Rewrite the items as a numbered list, starting at the line containing "Hide layer 图层 2 with eye icon" and ending at the line containing "Switch to the Formulas ribbon tab", and include nothing outside that span. Skip blank lines and leave the pictures out of your answer.

Data provided:
▼

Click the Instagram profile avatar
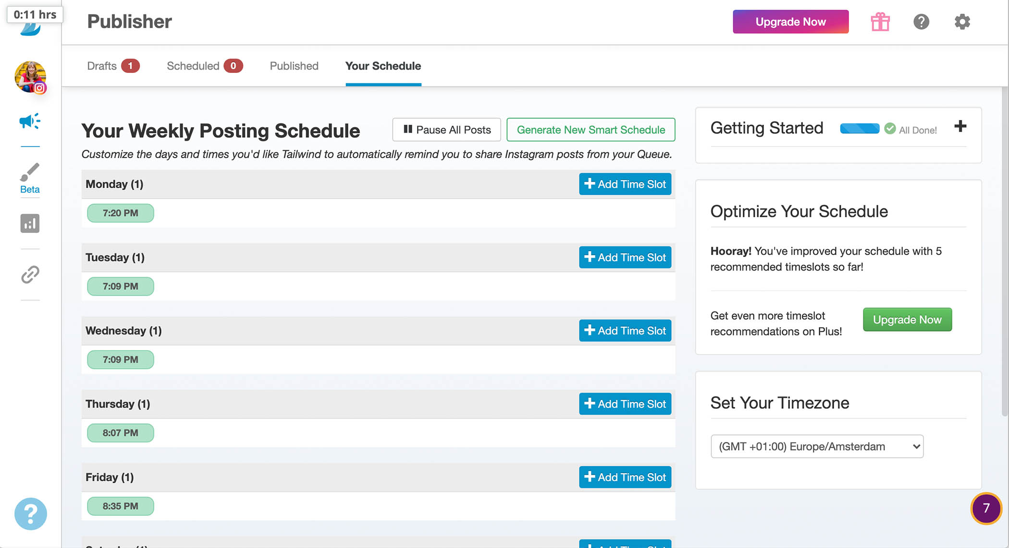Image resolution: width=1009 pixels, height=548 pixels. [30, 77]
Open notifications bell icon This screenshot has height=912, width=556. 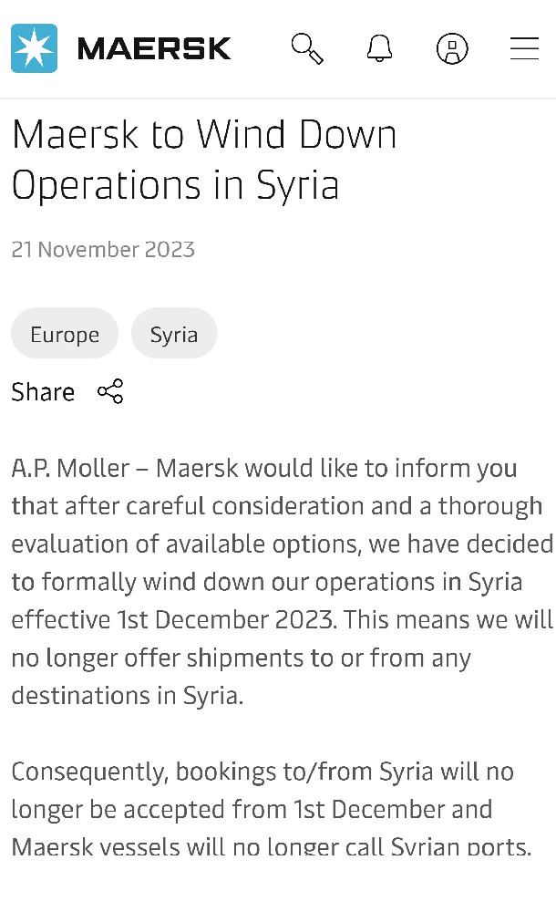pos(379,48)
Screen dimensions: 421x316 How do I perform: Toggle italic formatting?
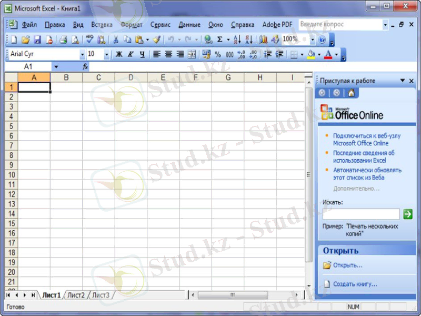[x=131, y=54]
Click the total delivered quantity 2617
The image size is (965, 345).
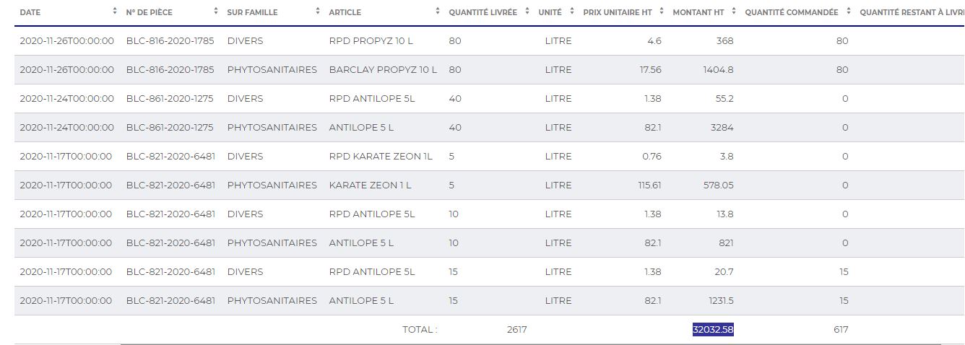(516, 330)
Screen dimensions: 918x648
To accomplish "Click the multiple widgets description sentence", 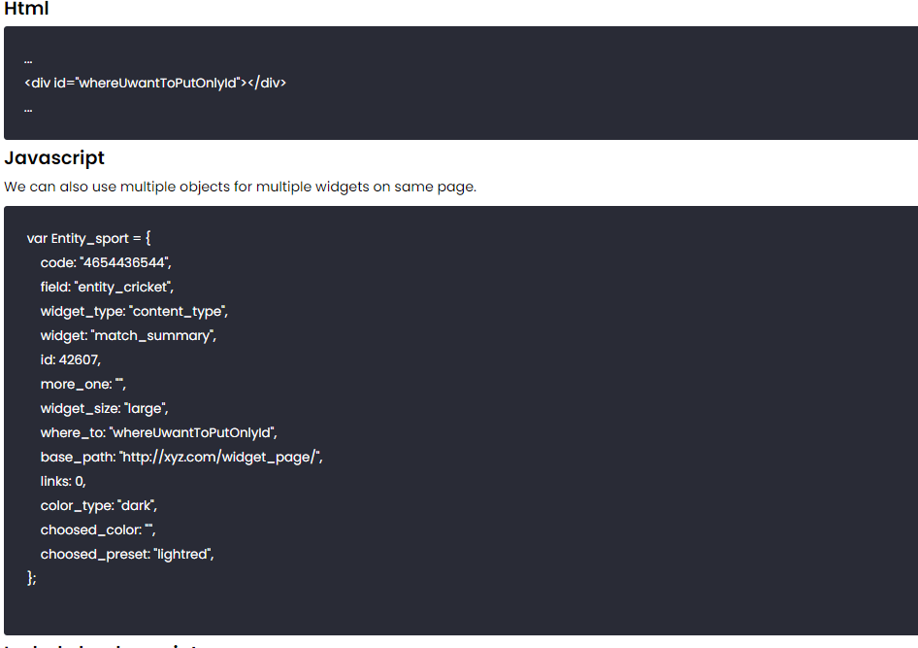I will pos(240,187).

▲
▼

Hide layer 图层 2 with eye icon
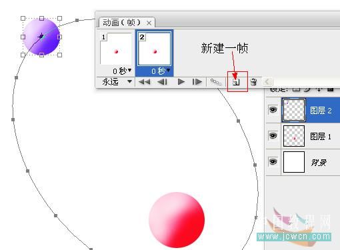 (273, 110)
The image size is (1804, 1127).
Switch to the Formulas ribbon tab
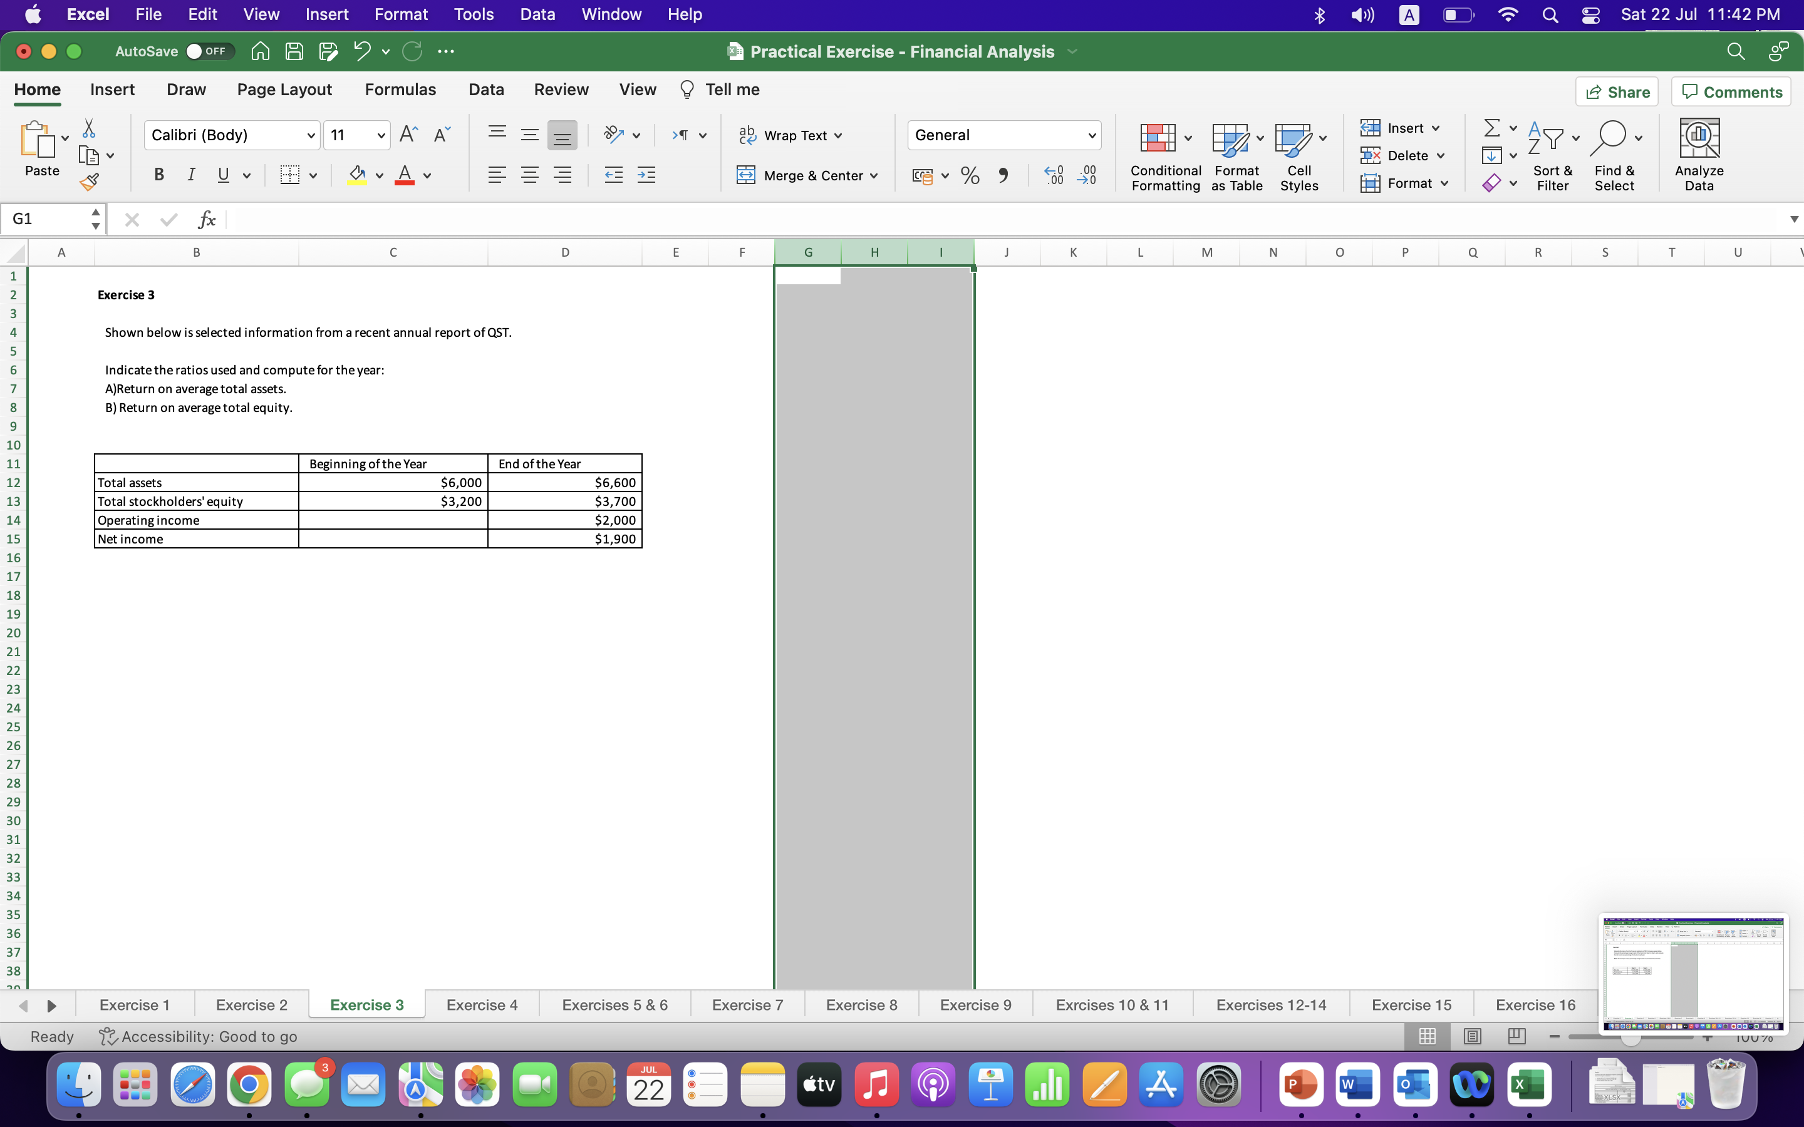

▲
▼

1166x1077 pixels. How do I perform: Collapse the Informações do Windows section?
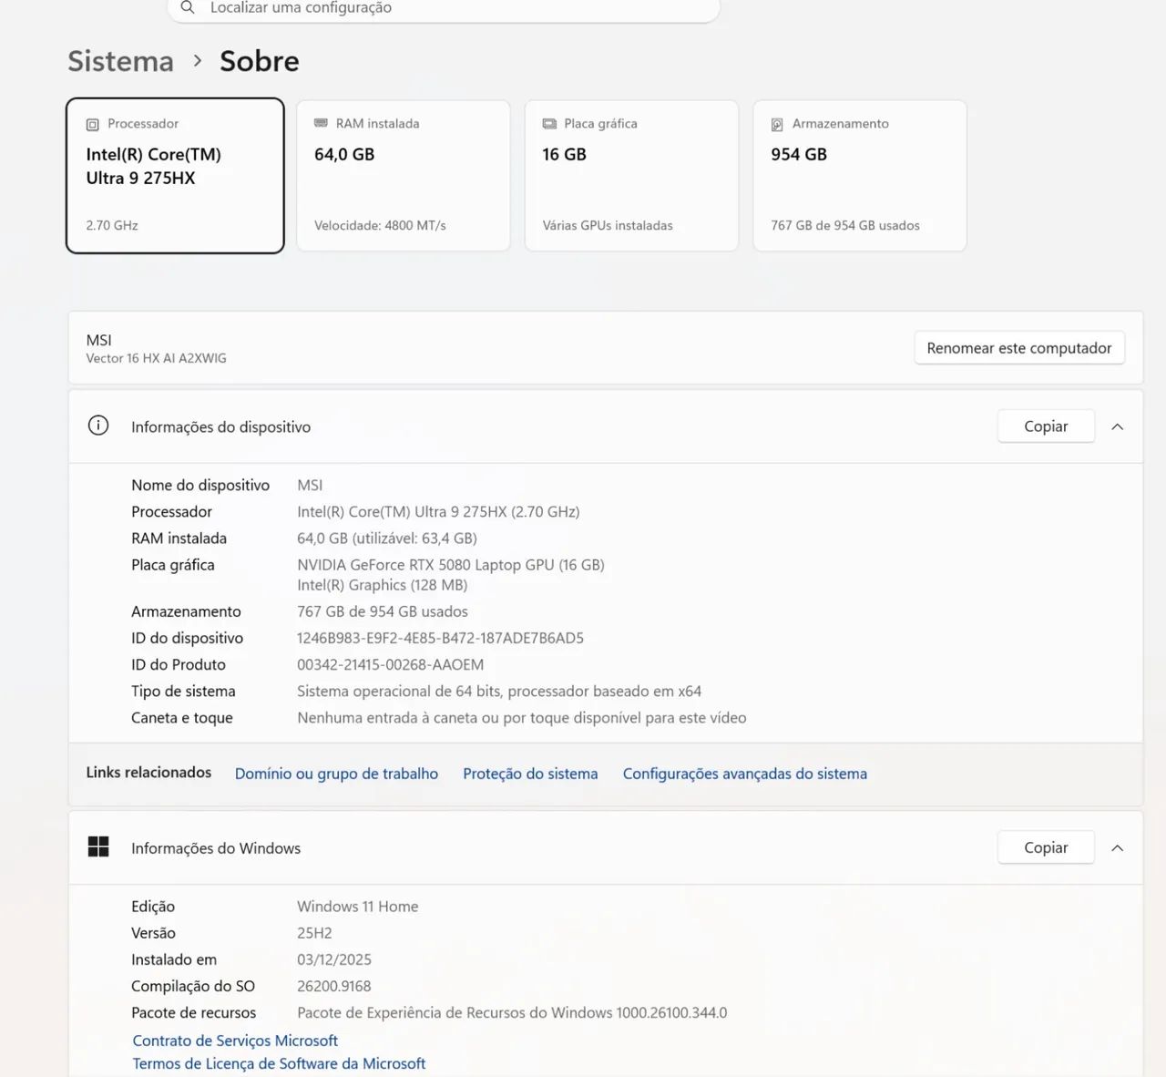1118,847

▲

Exercise solution:
1. Hide layer 图层 2 with eye icon
2.  (273, 110)
3. The image size is (1804, 1127).
4. Switch to the Formulas ribbon tab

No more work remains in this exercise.